Recently, socially and responsible investments (SRI) have constantly grown becoming a highly discussed issue. Therefore, the main purpose of this paper is to better understand if environmental social governance (ESG) criteria integration in investment strategies can support the transition of finance toward a more sustainable growth.

Design/methodology/approach

An explorative analysis based on a multiple case study has been conducted and addressed by a content analysis on the Key Investors Information Documents (KIIDs) that the sample companies published for 2020.

Findings

The achieved results demonstrated that the case companies differently integrated ESG into their SRI; thus, if some of them are quite near to a full integration, the others demonstrated less than a full commitment with ESG. This seems to be mainly due to the different approach that asset management companies (AMCs) and/or managers have adopted for integrating ESG criteria.

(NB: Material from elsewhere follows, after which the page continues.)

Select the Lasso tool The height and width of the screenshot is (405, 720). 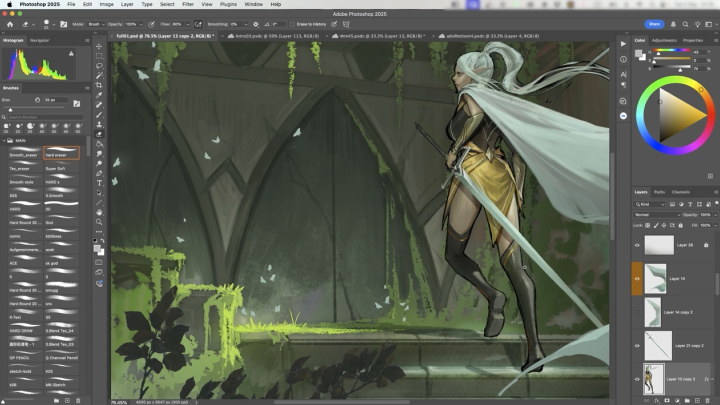tap(99, 67)
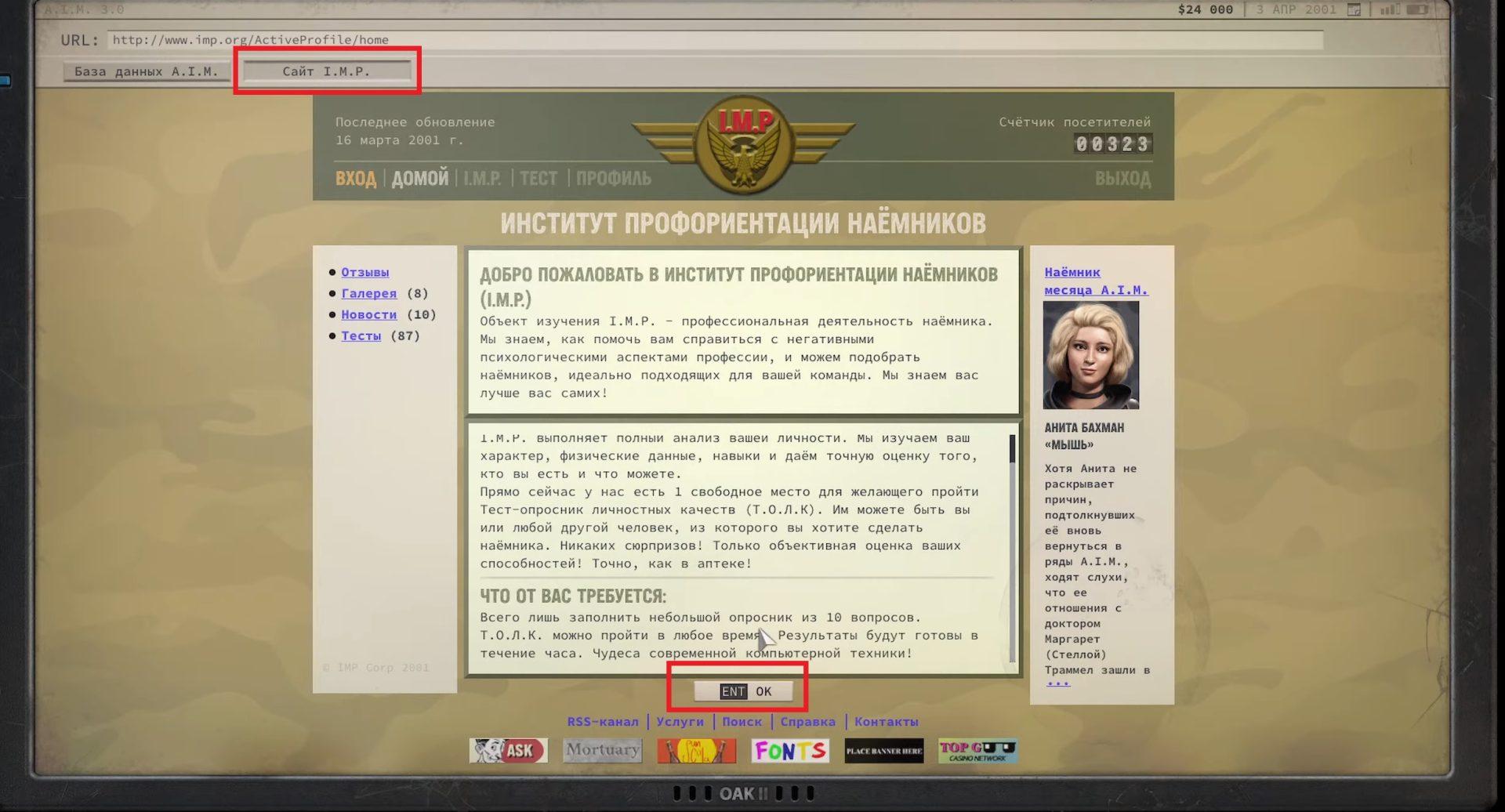Open the Отзывы link in sidebar
The width and height of the screenshot is (1505, 812).
click(x=364, y=272)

Research limitations/implications

Even though the achieved results offered some interesting insights for asset managers, the explorative and qualitative nature of this study and the small sample investigated somewhat limits it.

Practical implications

AMCs, consultants and managers in developing and implementing their SRI strategy could be much more focused on the importance of ESG integration for the transition toward a more responsible and sustainable finance (micro-level) as well as a more sustainable development (macro-level).

Originality/value

The paper provides new insights into the essence of SRI strategies and their potential to contribute to sustainable development. Thus, it tries to shed new lights on the role that ESG can have to stimulate and support investment decisions and, in so doing, contributing to make finance grow more sustainable.